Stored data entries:
........

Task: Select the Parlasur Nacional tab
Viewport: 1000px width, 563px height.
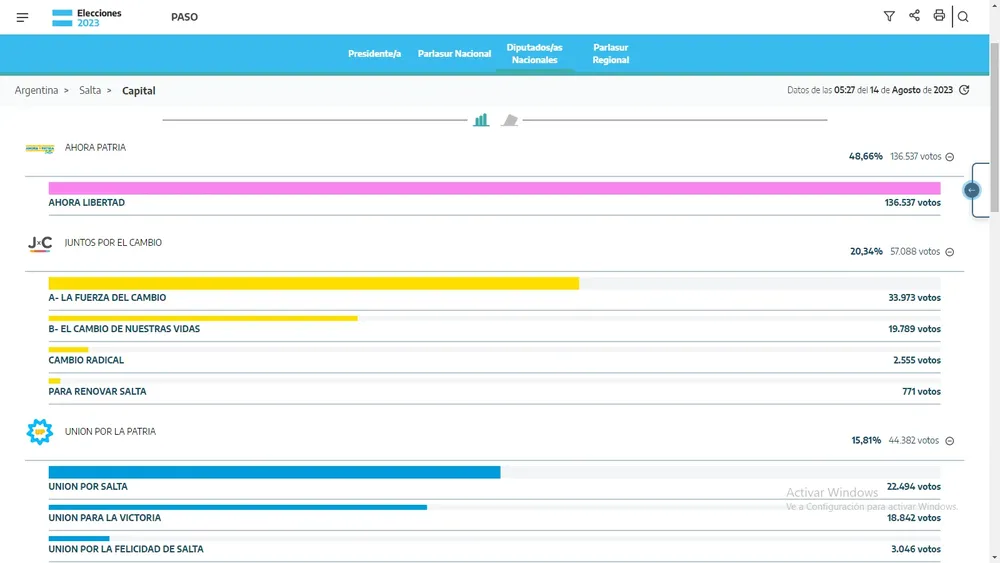Action: (x=454, y=53)

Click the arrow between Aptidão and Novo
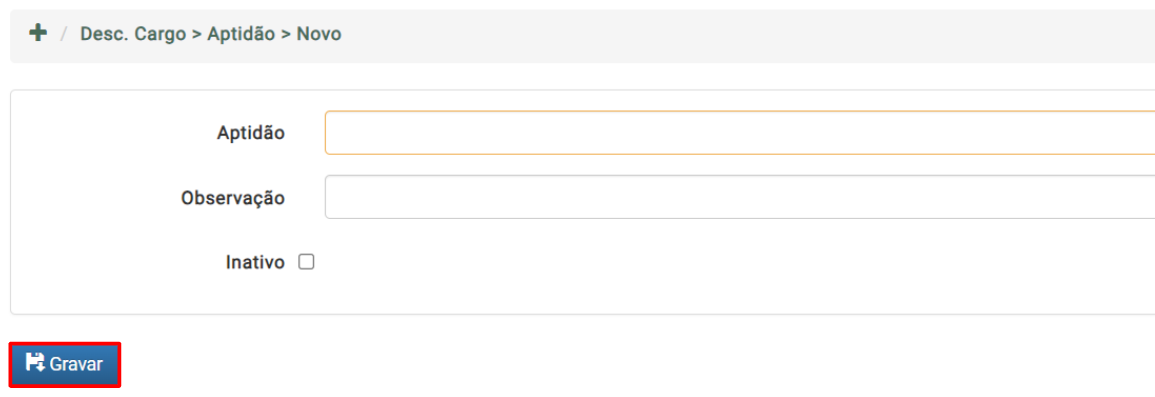click(286, 35)
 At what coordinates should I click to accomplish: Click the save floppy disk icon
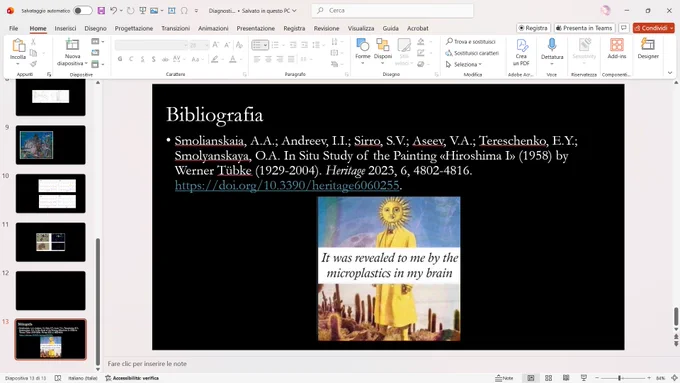101,10
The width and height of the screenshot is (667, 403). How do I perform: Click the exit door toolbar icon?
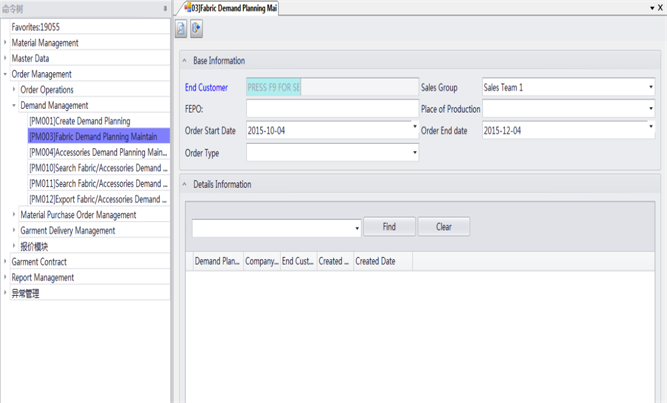197,29
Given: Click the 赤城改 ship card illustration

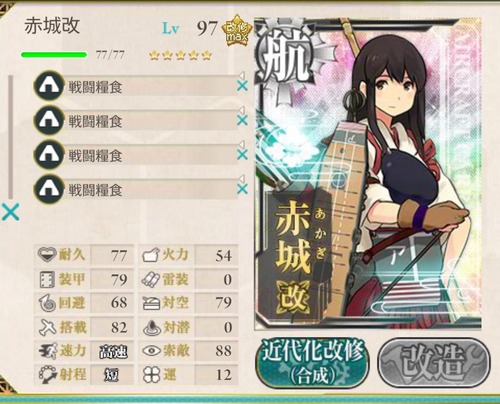Looking at the screenshot, I should tap(368, 173).
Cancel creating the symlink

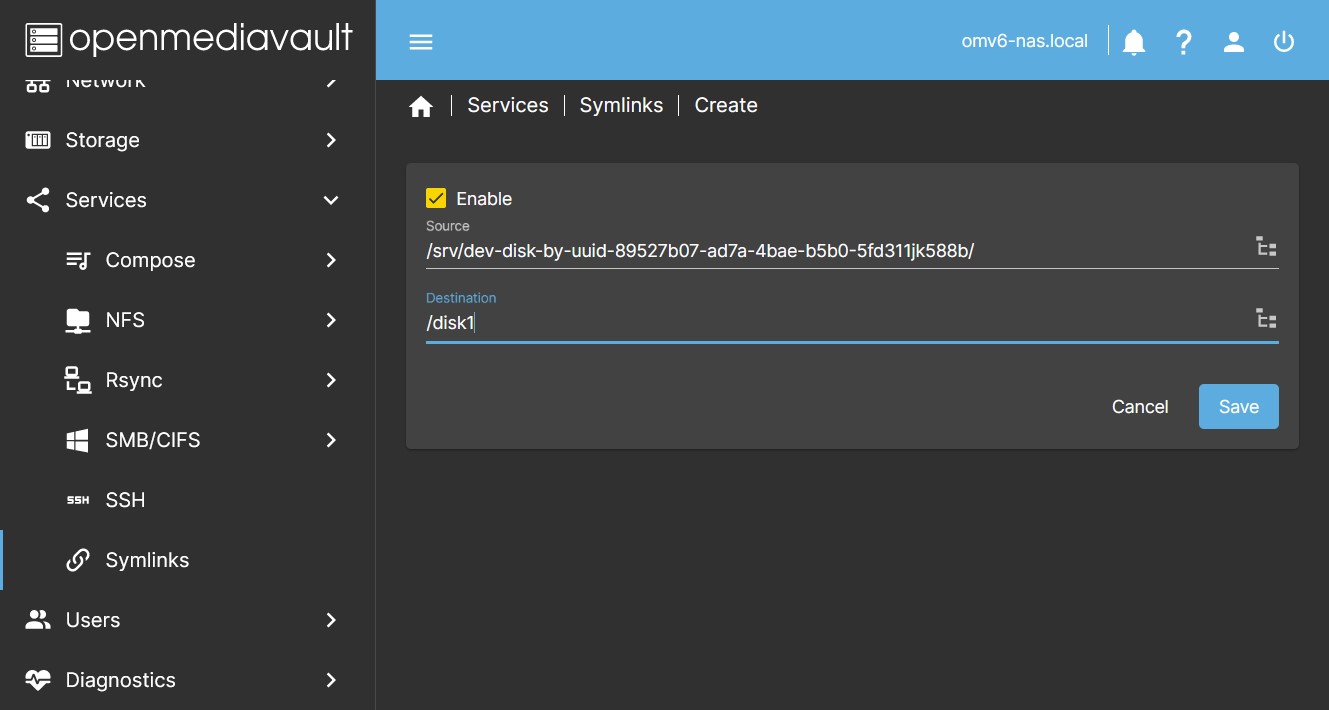pyautogui.click(x=1139, y=406)
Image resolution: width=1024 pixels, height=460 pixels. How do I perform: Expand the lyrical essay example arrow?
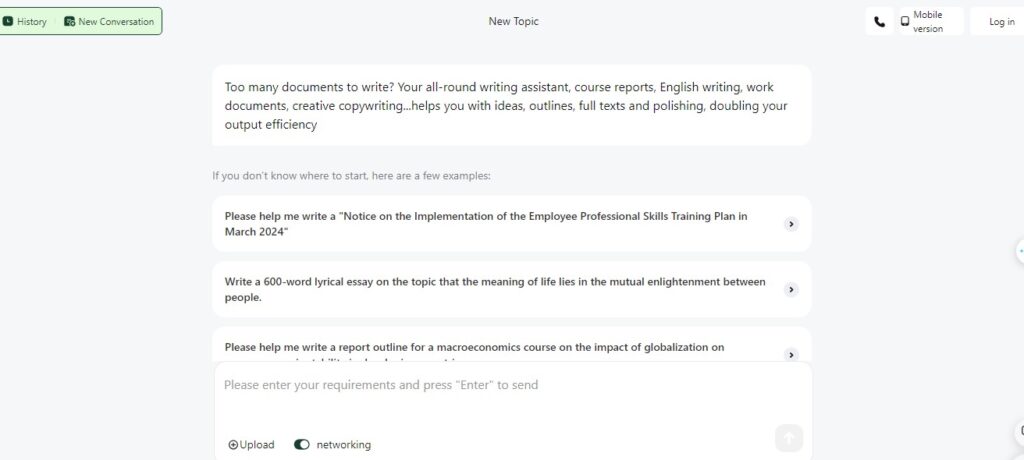pyautogui.click(x=791, y=289)
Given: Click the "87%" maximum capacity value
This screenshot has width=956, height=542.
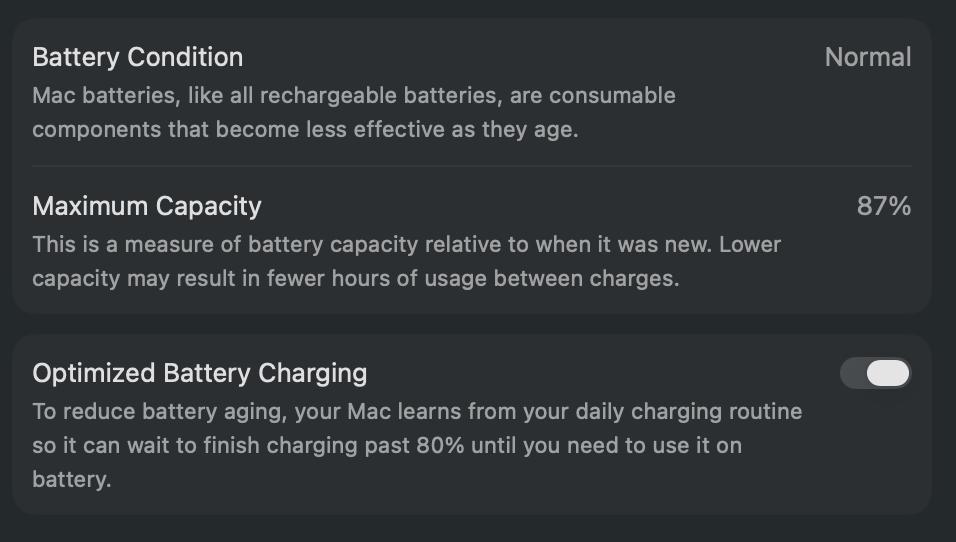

........

Brief →
Transcribe every entry word for word, but skip the pictures.

Answer section →
Task: Select the Parlasur Nacional tab
Viewport: 1000px width, 563px height.
Action: (x=454, y=53)

Click the arrow between Aptidão and Novo
click(286, 35)
 At what coordinates should I click to accomplish: Click the save floppy disk icon
101,10
The width and height of the screenshot is (667, 403). How do I perform: Click the exit door toolbar icon?
197,29
Given: Click the 赤城改 ship card illustration

Looking at the screenshot, I should tap(368, 173).
Cancel creating the symlink

pyautogui.click(x=1139, y=406)
Image resolution: width=1024 pixels, height=460 pixels. How do I perform: Expand the lyrical essay example arrow?
pyautogui.click(x=791, y=289)
Given: Click the "87%" maximum capacity value
This screenshot has width=956, height=542.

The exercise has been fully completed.